De vraag was om klaarheid te scheppen in de cijfers. Ik kan niet ver genoeg gaan omdat ik aan de VDAB, om de workload van de studiedienst niet te verzwaren, niet heb gevraagd dat ze elke maand alle cijfers in het oud en het nieuw systeem invoeren. De afspraak was dat we elke maand het algemene cijfer geven en dat we daaruit afleiden wat de grootteorde van de andere zal zijn. Dat was de cruciale vraag, en minder de vraag aan het beleid. U stelt voor om het gesprek met het Vlaams Economisch Sociaal Overlegcomité (VESOC) verder te voeren. Ik heb daar geen probleem mee.

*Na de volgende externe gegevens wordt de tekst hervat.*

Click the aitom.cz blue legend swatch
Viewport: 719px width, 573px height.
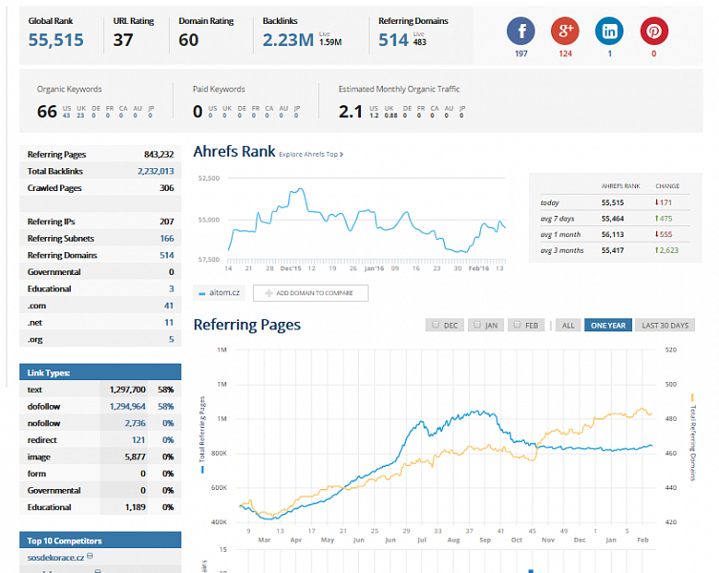pyautogui.click(x=201, y=293)
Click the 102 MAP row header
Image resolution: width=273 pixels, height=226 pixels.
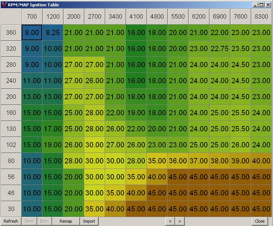[11, 145]
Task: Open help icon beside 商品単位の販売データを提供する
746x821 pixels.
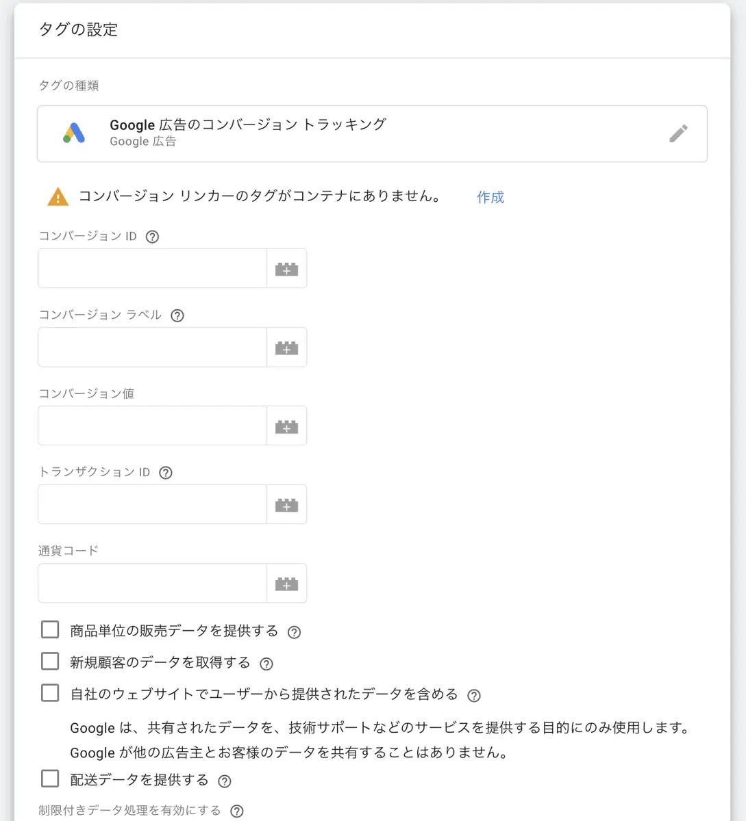Action: 295,631
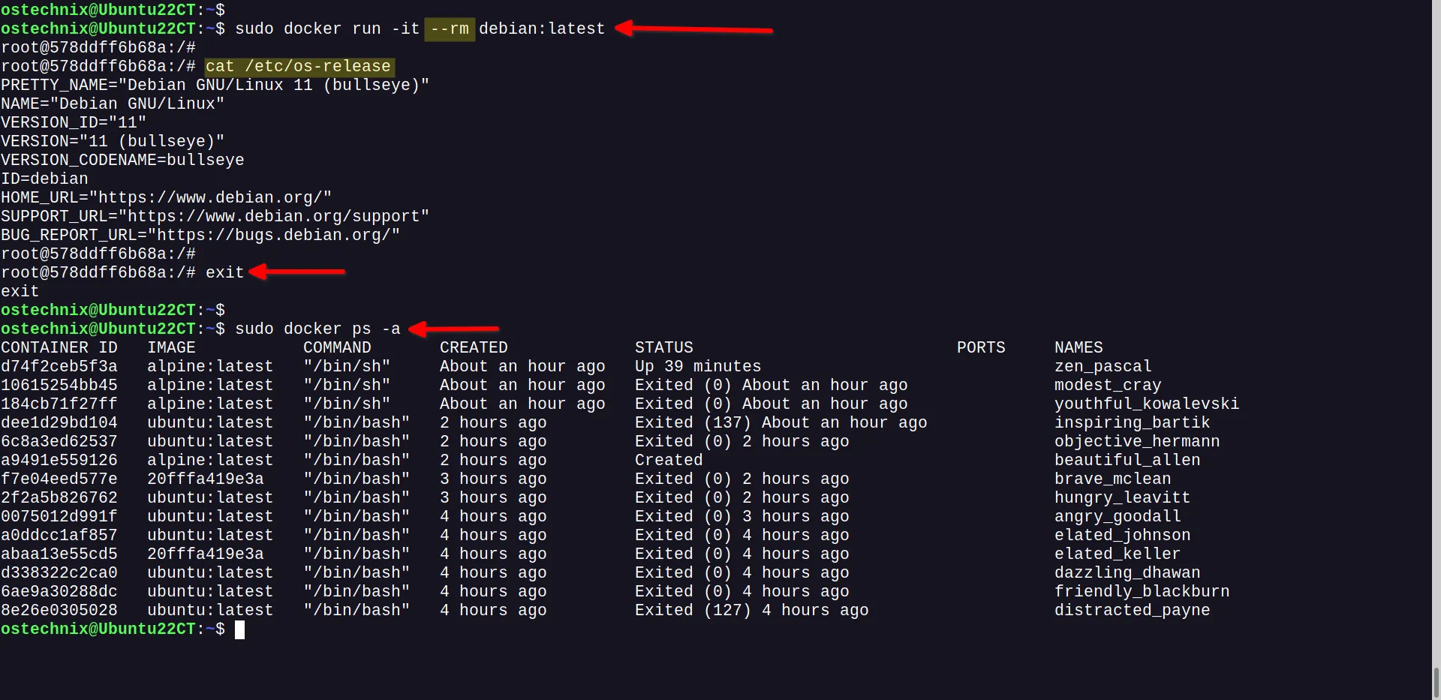Click the STATUS column header

tap(663, 347)
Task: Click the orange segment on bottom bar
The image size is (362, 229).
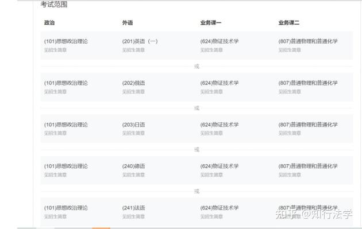Action: (101, 228)
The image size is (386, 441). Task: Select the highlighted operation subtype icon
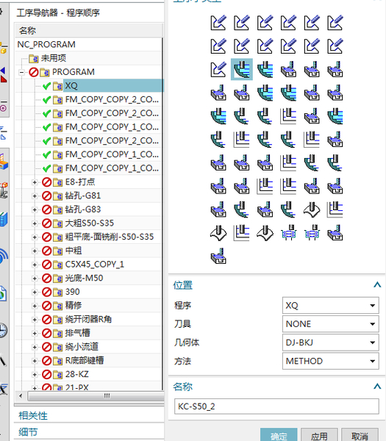pyautogui.click(x=242, y=70)
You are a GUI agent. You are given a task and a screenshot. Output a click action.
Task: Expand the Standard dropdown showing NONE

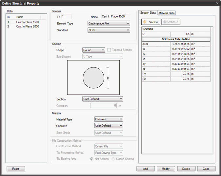tap(109, 30)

In de commissie Diversiteit over tien jaar EAD-beleid met de sociale partners heb ik heel duidelijk gemaakt dat discriminatie voor mij niet en nooit kan, maar ik kan alleen controleren op de uitzendbureaus, maar dat is lang niet genoeg. Dat ben ik met u eens. Het zou een actie moeten zijn.

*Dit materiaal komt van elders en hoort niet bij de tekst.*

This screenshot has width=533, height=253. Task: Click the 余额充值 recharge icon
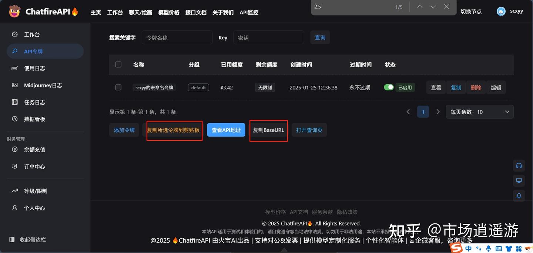pos(15,150)
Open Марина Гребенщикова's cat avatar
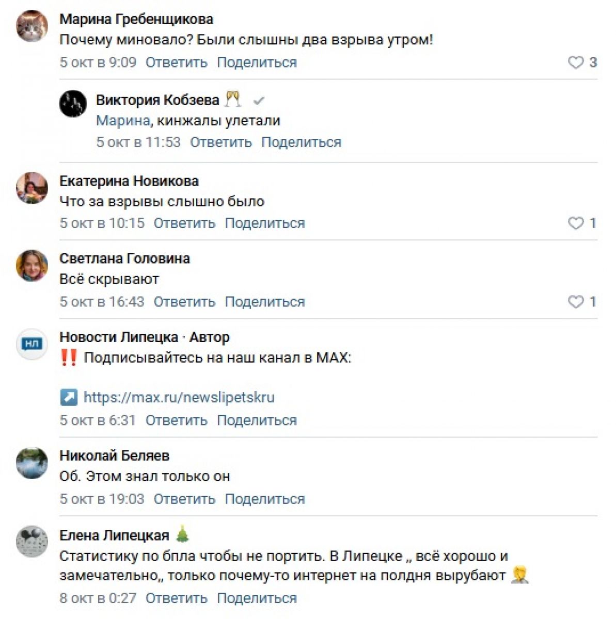 click(x=32, y=26)
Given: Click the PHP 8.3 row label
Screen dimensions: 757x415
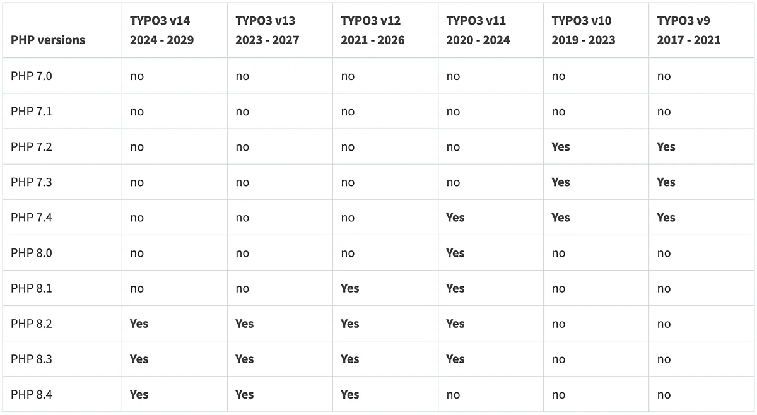Looking at the screenshot, I should [x=32, y=359].
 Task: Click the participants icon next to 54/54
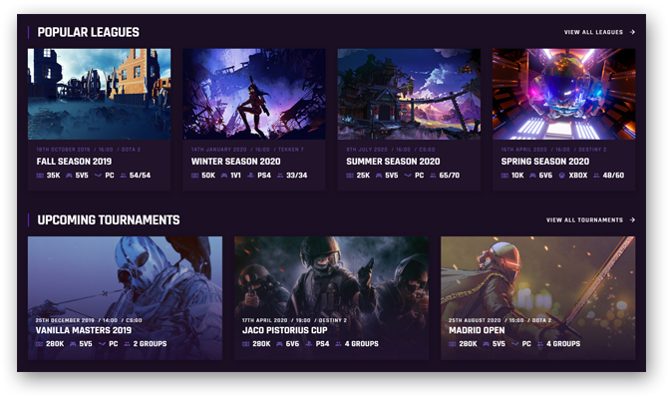click(122, 176)
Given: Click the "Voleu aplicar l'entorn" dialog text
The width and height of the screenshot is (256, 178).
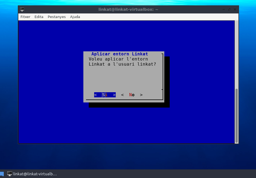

Dat antidiscrimineren moet zowel bij alle werknemers want ook daar is er discriminatie als bij alle werkgevers doorgedrongen zijn. Als er een suggestie is om met VESOC te werken, dan stel ik voor dat we het bestuur van de Sociaal-Economische Raad van Vlaanderen (SERV) eens uitnodigen in de commissie Diversiteit om daar ten gronde van gedachten over te wisselen en misschien op die manier nog eens een extra stimulans te geven aan dat geheel.
Mijnheer Van den Heuvel, over Nederlands als tweede taal hebben we het in de commissie gehad. U weet dat we daarop inzetten. U weet dat we proberen om Nederlands tweede taal niet op zich alleen te laten, maar te combineren met werkervaring en met opleiding, zodat die mensen niet alleen Nederlands kennen maar daar bovenop een aantal basistalenten en -competenties meekrijgen.

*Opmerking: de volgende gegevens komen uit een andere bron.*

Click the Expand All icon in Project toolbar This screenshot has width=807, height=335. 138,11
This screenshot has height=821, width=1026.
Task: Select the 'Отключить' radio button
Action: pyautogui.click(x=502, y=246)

Ik ben blij met het antwoord van de minister dat hij verder het engagement wil aangaan en dat we er ook de sociale partners bij betrekken. Dat kan alleen maar bijdragen aan een krachtig signaal dat van hieruit en vanuit de Vlaamse Regering wordt gegeven, namelijk dat we niet zullen tolereren dat er een verloren generatie is, maar dat we integendeel blijven inzetten en blijven stimuleren maar ook blijven sanctioneren. Dat geldt zowel voor werkzoekenden als voor werkgevers. Het zou economische waanzin zijn om mensen structureel aan de kant te laten staan. Dat zou ook sociale waanzin zijn. We moeten integendeel alle zeilen bijzetten om ervoor te zorgen dat de toegang tot de arbeidsmarkt voor zoveel mogelijk mensen verzekerd blijft.
De actuele vraag is afgehandeld.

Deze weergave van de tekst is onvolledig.